De nullijn werd in 2010 ingevoerd door het kabinet-Balkenende IV om de gevolgen van de crisis op te vangen. Rutte I hield daaraan vast. De Kunduz-coalitie verlengde de maatregel, iets dat Rutte II in stand heeft gehouden. Het gevolg van de nullijn is dat het onderwijspersoneel volgens het ministerie in die vier jaar 4,77 procent minder loon heeft ontvangen.
Minister Bussemaker vindt niet dat werken in het onderwijs daardoor onaantrekkelijker wordt. Zij wijst op het Convenant Leerkracht, waarvoor 3,2 procent van de loonsom beschikbaar is. Maar het gaat volgens haar bovendien niet alleen om loon. ‘De aantrekkelijkheid van de onderwijssector hangt van veel factoren af. De beloning is een daarvan, maar niet de enige. Van belang zijn mede de inhoud van het werk, de zelfstandigheid waarmee het werk uitgevoerd kan worden en de overige arbeidsvoorwaarden.’

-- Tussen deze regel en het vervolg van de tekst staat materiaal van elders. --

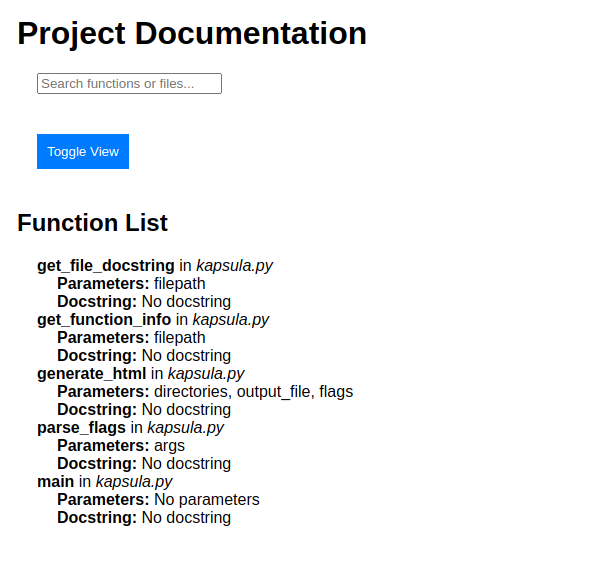Select the main function entry
The height and width of the screenshot is (583, 607).
[55, 482]
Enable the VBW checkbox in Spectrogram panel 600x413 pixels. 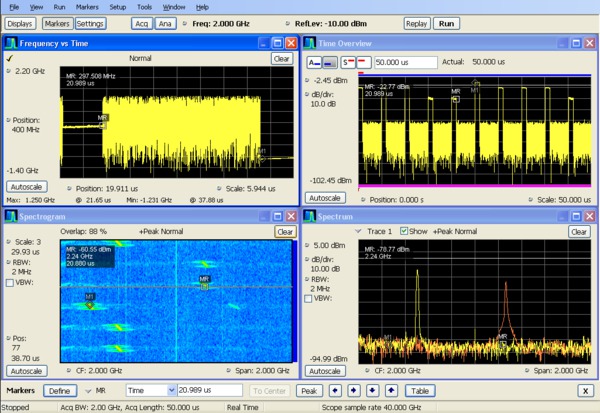pos(10,283)
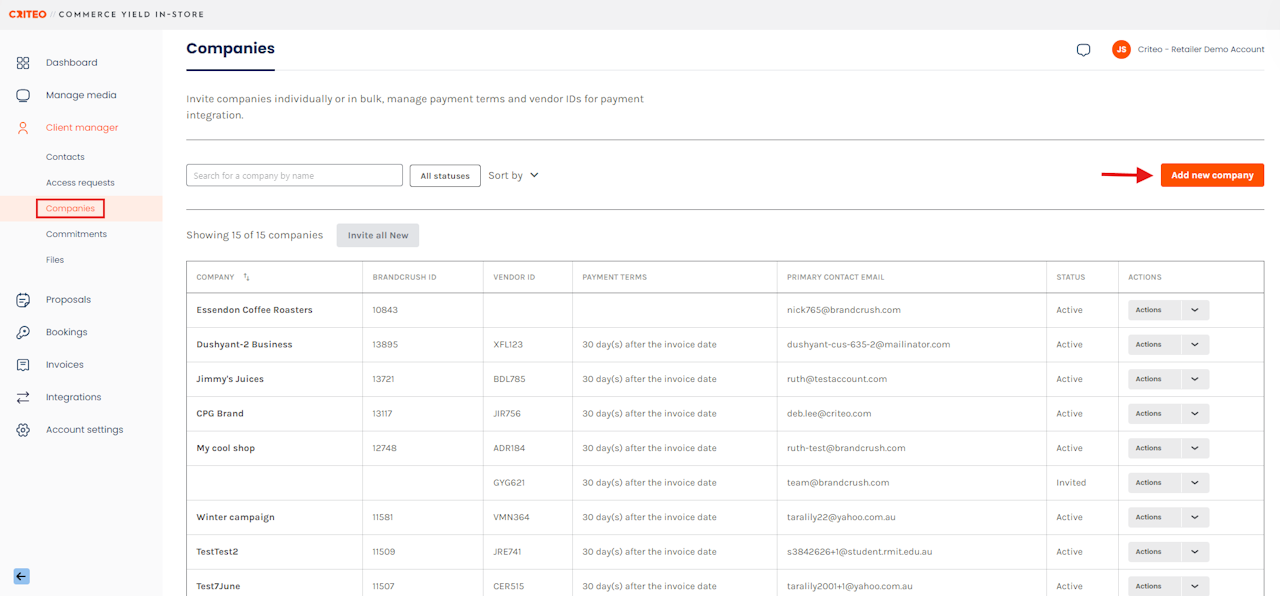Click the Invoices document icon
The height and width of the screenshot is (596, 1280).
point(23,365)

Het Centraal Planbureau (CPB) denkt daar anders over en heeft bij de invoering van de nullijn al gewaarschuwd dat deze slecht uitpakt voor de wervingskracht van onderwijs- en overheidspersoneel. Een reparatie van het gat dat met de marktsector is geslagen is volgens het CPB in de toekomst onvermijdelijk. Wat uit de cijfers duidelijk wordt is dat de inhaalslag van het Convenant Leerkracht van 1 miljard volledig wegvalt tegen de bezuiniging van 1,47 miljard door de nullijn.